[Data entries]
——
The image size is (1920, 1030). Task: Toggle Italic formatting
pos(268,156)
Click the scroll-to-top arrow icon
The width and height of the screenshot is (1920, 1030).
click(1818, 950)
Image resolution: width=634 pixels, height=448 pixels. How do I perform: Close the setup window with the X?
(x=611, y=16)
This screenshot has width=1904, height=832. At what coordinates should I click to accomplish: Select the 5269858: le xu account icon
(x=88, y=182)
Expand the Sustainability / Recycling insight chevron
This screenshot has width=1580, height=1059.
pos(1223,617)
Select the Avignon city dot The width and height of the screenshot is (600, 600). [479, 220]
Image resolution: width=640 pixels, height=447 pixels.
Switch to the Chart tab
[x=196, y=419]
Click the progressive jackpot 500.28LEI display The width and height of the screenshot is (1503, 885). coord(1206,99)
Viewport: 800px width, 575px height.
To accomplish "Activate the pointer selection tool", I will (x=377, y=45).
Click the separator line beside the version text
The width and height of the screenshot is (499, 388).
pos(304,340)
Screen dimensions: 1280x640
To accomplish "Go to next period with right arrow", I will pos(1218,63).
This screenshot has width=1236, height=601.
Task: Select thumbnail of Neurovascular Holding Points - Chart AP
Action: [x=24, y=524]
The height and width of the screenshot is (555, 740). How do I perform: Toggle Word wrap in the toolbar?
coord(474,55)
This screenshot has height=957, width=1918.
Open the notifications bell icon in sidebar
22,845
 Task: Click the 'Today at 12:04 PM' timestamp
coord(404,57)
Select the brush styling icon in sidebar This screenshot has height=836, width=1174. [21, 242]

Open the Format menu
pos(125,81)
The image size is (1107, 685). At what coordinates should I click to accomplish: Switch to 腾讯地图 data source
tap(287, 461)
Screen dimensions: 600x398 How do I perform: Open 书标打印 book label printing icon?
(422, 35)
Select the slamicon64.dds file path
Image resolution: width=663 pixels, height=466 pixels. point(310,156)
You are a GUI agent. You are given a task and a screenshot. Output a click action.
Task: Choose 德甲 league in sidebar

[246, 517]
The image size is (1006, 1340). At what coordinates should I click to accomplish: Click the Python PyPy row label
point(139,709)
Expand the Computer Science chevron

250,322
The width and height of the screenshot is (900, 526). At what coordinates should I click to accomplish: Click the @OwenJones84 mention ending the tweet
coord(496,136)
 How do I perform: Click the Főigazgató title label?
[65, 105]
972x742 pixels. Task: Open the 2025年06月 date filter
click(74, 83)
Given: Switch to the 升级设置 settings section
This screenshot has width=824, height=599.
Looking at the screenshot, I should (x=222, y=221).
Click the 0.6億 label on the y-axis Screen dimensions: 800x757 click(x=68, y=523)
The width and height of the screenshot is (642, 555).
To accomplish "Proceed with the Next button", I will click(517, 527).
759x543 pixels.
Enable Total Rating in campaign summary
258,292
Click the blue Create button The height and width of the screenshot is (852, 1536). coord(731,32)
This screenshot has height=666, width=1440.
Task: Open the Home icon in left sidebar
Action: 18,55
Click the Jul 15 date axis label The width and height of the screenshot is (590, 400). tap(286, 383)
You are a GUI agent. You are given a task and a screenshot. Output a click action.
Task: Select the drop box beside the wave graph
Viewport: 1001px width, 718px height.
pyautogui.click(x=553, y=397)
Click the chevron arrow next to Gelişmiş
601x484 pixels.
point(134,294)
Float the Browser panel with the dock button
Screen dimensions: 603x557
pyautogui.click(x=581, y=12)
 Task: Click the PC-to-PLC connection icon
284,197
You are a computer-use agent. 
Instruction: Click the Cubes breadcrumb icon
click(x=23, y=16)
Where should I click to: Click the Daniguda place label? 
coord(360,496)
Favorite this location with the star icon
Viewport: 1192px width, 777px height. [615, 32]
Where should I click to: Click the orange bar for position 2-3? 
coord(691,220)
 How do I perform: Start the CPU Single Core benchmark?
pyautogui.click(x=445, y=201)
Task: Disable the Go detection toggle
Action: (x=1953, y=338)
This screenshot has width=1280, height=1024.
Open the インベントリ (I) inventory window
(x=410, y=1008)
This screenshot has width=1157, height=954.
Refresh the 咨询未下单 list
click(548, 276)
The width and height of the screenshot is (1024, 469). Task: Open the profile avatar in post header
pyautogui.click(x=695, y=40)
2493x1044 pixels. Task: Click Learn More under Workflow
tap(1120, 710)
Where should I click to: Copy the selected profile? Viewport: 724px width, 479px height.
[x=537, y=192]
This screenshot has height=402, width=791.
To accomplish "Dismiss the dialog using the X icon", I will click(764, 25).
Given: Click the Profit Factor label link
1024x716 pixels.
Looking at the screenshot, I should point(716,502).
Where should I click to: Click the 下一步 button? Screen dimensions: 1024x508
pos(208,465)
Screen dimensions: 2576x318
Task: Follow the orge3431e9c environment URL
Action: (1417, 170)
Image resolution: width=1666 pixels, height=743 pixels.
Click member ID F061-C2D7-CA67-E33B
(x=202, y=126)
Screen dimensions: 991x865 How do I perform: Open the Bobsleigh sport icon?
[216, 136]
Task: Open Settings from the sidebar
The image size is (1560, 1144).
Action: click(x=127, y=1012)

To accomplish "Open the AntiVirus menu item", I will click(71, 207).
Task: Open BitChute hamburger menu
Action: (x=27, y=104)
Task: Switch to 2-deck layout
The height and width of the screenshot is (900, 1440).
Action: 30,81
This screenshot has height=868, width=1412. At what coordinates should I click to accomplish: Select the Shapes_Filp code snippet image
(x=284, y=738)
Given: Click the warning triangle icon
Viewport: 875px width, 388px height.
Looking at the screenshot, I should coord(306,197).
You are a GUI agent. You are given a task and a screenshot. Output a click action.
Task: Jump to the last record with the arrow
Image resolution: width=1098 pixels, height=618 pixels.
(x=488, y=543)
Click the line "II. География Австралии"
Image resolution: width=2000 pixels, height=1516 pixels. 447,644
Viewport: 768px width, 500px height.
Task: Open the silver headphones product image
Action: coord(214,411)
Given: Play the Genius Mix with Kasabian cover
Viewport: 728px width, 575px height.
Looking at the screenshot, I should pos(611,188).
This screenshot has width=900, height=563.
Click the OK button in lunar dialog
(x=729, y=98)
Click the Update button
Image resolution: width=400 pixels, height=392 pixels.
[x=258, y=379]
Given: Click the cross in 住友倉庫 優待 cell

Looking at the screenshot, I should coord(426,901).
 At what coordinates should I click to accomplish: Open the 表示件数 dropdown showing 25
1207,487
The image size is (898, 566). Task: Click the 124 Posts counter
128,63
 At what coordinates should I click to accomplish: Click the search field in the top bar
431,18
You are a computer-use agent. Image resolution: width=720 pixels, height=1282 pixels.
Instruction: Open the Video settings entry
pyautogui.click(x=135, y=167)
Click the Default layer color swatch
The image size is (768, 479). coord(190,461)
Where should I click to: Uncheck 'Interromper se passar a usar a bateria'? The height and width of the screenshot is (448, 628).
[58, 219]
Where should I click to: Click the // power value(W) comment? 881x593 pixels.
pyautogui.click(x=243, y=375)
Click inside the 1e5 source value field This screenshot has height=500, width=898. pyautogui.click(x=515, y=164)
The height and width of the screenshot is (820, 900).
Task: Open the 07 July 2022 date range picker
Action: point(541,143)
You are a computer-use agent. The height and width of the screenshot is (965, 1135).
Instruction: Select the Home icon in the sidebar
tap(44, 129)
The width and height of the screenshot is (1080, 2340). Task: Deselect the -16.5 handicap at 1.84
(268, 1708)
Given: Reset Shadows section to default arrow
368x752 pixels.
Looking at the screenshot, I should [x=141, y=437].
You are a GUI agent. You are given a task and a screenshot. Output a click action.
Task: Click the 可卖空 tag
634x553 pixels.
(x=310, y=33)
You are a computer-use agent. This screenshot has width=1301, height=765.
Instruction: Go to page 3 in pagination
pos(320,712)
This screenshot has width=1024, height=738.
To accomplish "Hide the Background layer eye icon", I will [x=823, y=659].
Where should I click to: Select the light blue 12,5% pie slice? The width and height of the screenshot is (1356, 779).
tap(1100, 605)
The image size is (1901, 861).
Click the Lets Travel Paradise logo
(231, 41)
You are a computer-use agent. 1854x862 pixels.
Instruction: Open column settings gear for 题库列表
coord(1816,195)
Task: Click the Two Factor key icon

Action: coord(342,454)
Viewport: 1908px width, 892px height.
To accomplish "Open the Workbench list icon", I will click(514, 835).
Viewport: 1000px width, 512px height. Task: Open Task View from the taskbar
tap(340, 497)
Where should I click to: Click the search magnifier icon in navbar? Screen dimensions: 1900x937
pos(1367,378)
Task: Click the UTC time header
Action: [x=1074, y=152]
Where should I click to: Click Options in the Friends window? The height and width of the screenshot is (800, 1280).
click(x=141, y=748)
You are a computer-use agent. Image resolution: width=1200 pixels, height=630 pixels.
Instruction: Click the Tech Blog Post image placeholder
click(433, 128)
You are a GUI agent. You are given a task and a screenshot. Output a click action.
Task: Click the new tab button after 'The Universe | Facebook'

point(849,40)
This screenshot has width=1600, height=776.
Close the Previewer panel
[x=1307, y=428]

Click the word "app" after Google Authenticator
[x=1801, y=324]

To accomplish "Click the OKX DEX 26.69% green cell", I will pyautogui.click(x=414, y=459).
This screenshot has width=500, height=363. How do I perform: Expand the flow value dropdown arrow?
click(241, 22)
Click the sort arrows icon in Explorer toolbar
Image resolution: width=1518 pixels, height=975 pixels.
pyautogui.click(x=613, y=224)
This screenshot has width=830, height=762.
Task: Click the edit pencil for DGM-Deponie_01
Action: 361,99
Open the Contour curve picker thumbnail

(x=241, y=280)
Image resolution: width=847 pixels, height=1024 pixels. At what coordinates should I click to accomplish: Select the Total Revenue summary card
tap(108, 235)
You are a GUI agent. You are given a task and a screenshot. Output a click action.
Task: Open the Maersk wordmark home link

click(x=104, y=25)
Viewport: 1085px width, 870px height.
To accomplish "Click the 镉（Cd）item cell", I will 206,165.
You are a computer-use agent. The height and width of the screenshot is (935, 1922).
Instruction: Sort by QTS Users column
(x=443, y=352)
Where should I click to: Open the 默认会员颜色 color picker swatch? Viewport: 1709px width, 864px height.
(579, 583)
——
Exercise goal. Only lines with the word "beside" count here; copy every one from the records.

Solution to this problem.
Click the separator line beside the version text
Task: Select the drop box beside the wave graph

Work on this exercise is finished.